[Collected data entries]
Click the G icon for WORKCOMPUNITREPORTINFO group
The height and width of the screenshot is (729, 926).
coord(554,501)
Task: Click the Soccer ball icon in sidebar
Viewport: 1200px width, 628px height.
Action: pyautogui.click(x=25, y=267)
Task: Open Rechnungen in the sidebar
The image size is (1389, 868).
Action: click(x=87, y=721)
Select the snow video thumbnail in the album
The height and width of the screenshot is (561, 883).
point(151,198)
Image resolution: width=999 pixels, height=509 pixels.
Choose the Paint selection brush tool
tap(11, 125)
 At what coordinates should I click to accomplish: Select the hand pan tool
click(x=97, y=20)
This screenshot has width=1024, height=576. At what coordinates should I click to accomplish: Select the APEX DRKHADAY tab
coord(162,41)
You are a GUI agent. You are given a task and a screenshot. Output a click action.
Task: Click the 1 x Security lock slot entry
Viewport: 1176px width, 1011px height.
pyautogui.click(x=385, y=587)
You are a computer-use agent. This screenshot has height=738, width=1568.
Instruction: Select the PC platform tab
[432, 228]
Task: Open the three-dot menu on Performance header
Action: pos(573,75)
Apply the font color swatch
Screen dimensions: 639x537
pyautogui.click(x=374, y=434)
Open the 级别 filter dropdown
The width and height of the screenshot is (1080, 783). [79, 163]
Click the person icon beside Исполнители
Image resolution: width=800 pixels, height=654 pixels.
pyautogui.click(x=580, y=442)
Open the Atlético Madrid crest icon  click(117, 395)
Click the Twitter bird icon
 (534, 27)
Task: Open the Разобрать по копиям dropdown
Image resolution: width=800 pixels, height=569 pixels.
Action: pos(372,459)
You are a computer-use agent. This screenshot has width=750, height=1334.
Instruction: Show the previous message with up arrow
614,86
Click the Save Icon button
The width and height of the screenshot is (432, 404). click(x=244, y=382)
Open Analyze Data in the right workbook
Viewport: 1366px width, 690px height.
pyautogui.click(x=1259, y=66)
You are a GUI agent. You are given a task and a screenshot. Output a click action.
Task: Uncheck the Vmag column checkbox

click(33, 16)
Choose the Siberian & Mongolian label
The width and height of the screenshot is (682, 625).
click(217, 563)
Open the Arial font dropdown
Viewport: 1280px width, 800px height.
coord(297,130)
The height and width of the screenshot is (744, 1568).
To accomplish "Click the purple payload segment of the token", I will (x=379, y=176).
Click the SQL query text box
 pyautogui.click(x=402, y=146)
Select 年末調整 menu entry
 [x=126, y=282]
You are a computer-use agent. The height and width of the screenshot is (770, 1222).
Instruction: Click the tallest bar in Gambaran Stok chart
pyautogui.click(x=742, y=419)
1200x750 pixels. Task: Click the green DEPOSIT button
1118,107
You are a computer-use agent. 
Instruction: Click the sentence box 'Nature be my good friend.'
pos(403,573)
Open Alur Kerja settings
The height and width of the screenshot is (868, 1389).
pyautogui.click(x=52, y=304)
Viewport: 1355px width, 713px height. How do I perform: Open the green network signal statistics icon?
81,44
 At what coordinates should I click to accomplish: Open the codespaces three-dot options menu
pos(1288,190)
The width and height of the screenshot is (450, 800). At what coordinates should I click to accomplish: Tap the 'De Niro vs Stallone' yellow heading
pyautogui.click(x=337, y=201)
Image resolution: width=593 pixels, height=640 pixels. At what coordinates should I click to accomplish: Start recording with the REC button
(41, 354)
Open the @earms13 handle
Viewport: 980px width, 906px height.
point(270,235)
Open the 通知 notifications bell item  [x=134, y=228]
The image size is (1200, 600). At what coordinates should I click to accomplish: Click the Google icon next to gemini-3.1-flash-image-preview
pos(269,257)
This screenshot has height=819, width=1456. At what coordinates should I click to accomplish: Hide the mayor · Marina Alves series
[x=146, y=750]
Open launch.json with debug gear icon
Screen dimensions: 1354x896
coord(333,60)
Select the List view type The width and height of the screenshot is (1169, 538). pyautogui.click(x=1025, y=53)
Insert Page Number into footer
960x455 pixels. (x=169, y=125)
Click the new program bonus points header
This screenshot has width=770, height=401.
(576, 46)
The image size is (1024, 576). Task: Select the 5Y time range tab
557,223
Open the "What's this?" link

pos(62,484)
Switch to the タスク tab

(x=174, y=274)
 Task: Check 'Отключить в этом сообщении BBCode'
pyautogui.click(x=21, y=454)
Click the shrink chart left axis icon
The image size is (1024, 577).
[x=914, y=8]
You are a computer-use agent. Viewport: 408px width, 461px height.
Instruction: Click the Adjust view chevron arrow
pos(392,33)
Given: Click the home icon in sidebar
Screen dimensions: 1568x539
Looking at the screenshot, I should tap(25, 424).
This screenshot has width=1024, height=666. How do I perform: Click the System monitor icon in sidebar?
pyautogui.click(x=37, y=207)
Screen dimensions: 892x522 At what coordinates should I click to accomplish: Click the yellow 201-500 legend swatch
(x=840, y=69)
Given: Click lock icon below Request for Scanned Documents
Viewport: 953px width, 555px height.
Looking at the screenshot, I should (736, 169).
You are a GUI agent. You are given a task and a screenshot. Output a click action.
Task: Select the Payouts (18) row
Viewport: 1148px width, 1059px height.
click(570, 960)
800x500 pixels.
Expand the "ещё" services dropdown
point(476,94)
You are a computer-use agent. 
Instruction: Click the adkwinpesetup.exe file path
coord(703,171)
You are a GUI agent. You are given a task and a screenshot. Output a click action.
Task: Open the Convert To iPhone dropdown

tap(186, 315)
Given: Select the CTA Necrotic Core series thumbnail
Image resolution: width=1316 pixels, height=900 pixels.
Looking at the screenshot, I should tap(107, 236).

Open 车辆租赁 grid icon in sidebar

# Work item:
Above are the entries. Quote exactly the lines from the one bearing "Instruction: Click the tallest" through the one bearing "Open Alur Kerja settings".

# Response below:
Instruction: Click the tallest bar in Gambaran Stok chart
pyautogui.click(x=742, y=419)
1200x750 pixels. Task: Click the green DEPOSIT button
1118,107
You are a computer-use agent. 
Instruction: Click the sentence box 'Nature be my good friend.'
pos(403,573)
Open Alur Kerja settings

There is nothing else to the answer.